Discipline of Mathematics, University of Tasmania, Private Bag 37, Sandy Bay, Tasmania 7001, Australia.
J Bioinform Comput Biol. 2021 Dec;19(6):2140015. doi: 10.1142/S0219720021400151. Epub 2021 Nov 19.
Of the many modern approaches to calculating evolutionary distance via models of genome rearrangement, most are tied to a particular set of genomic modeling assumptions and to a restricted class of allowed rearrangements. The "position paradigm", in which genomes are represented as permutations signifying the position (and orientation) of each region, enables a refined model-based approach, where one can select biologically plausible rearrangements and assign to them relative probabilities/costs. Here, one must further incorporate any underlying structural symmetry of the genomes into the calculations and ensure that this symmetry is reflected in the model. In our recently-introduced framework of , each genome corresponds to an element that simultaneously incorporates all of its inherent physical symmetries. The representation theory of these algebras then provides a natural model of evolution via rearrangement as a Markov chain. Whilst the implementation of this framework to calculate distances for genomes with "practical" numbers of regions is currently computationally infeasible, we consider it to be a significant theoretical advance: one can incorporate different genomic modeling assumptions, calculate various genomic distances, and compare the results under different rearrangement models. The aim of this paper is to demonstrate some of these features.
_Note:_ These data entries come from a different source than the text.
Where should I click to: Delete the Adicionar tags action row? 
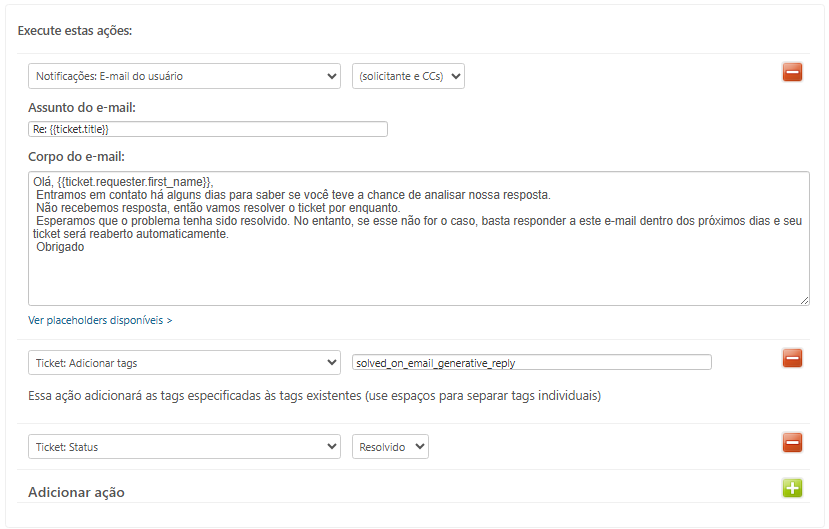[792, 358]
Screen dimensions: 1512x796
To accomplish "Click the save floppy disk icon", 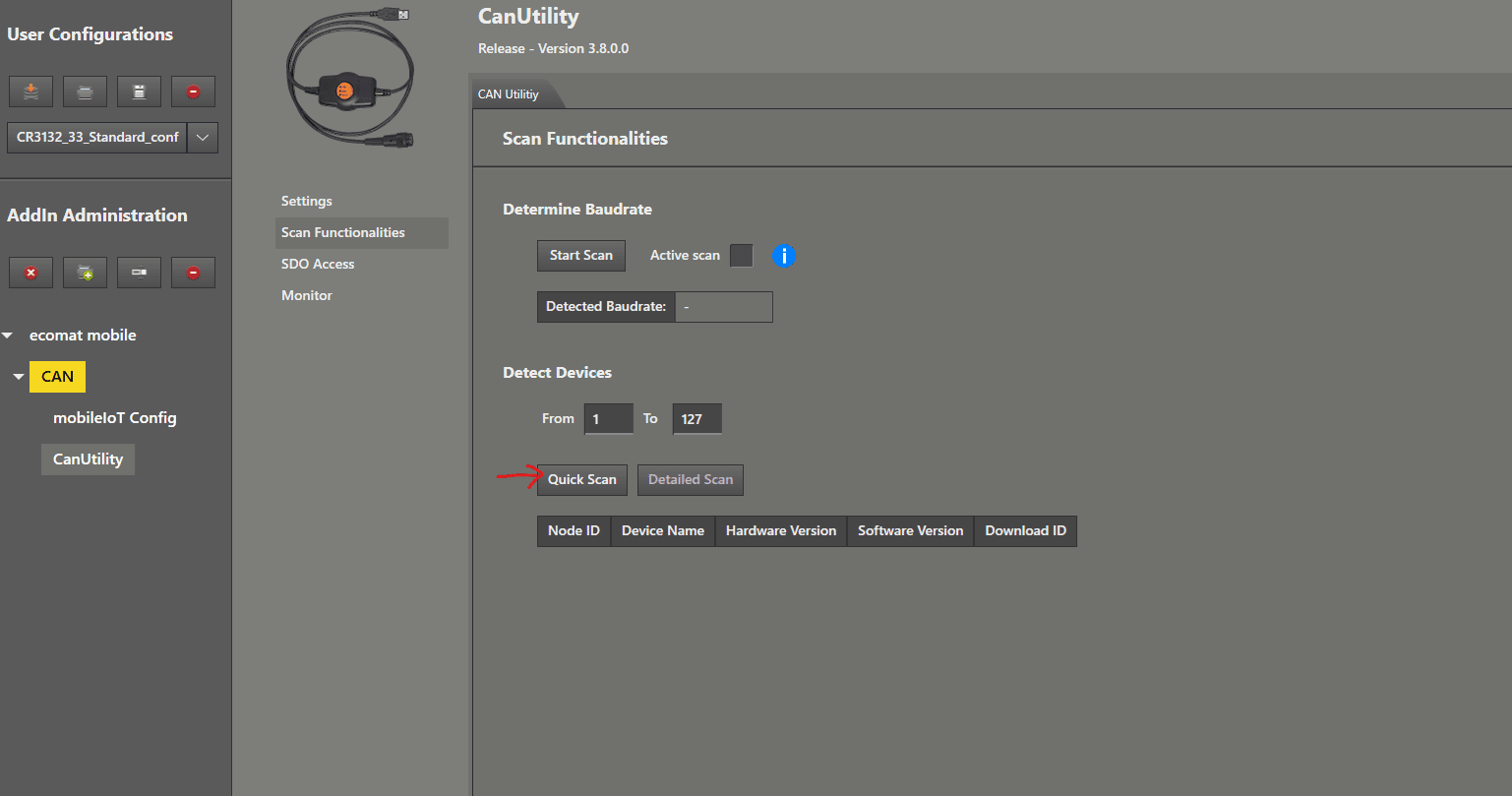I will 139,92.
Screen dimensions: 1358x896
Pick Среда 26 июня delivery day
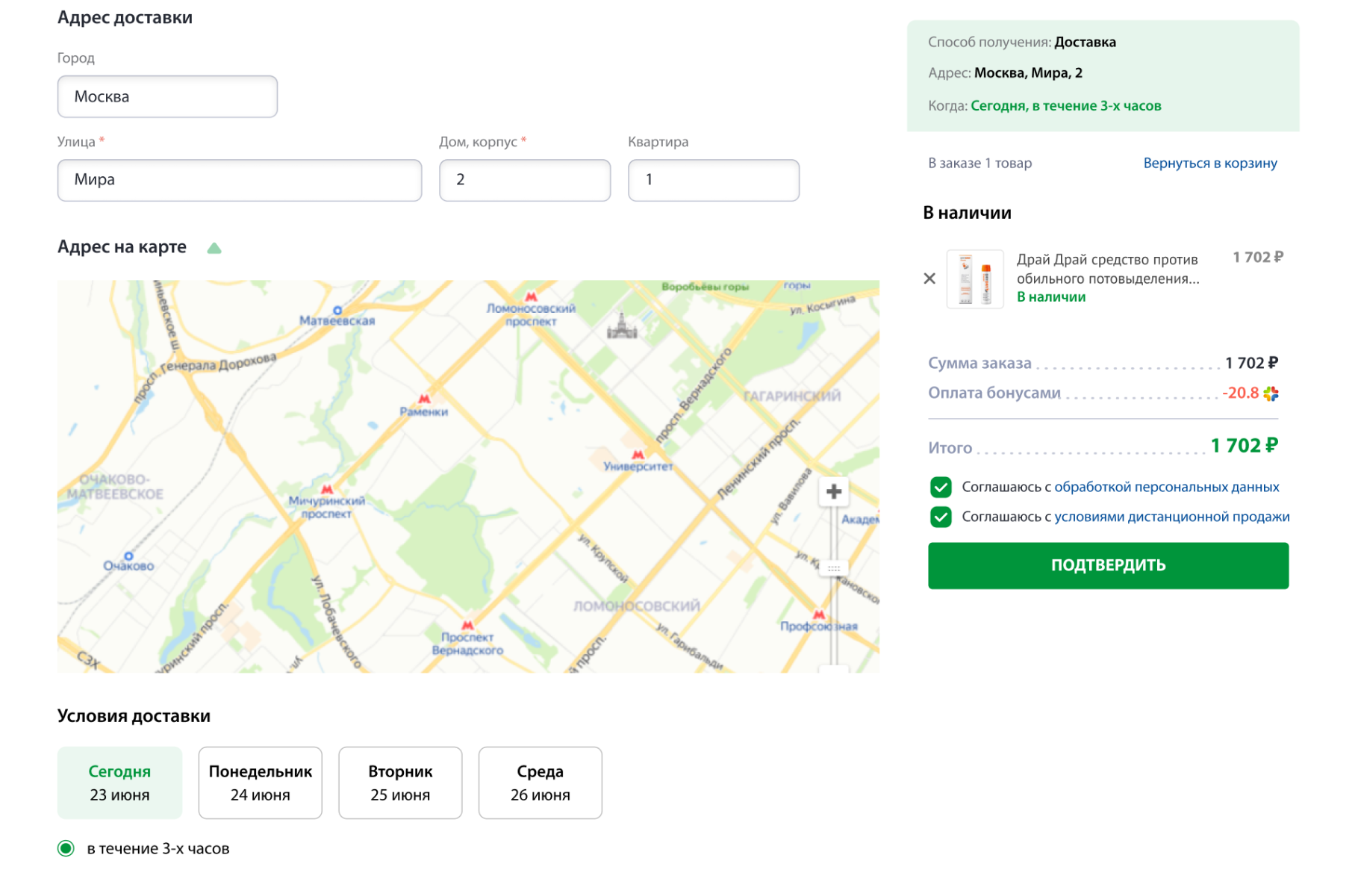click(x=540, y=783)
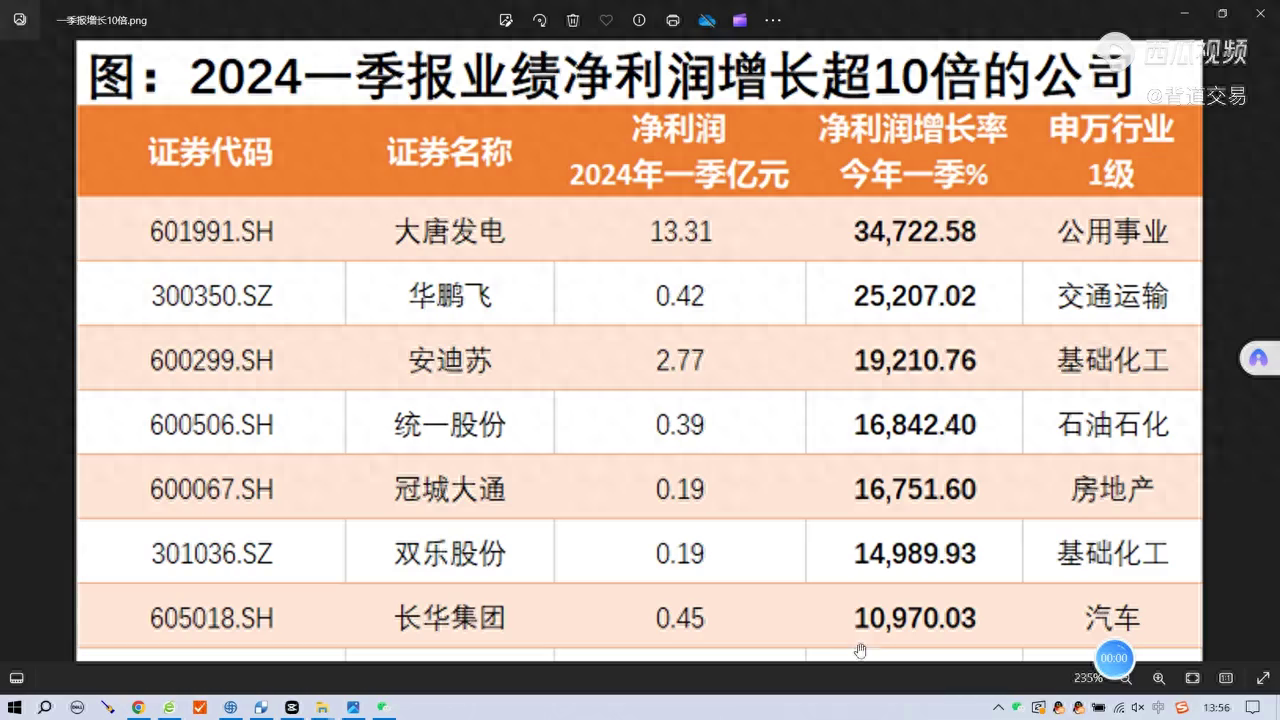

在通过基因组重排模型计算进化距离的众多现代方法中,大多数方法都与特定的基因组建模假设集和受限的允许重排类相关。“位置范式”将基因组表示为表示每个区域位置(和方向)的排列,从而实现了一种精细的基于模型的方法,其中可以选择具有生物学合理性的重排,并为其分配相对概率/成本。在这里,必须将基因组的任何潜在结构对称性进一步纳入计算中,并确保模型反映了这种对称性。在我们最近引入的框架中,每个基因组对应于一个元素,该元素同时包含其所有内在的物理对称性。这些代数的表示论然后通过重排作为马尔可夫链提供了进化的自然模型。虽然目前计算上不可行,但我们认为将该框架用于计算具有“实际”区域数量的基因组的距离是一个重大的理论进展:可以结合不同的基因组建模假设,计算各种基因组距离,并在不同的重排模型下比较结果。本文的目的是展示其中的一些特征。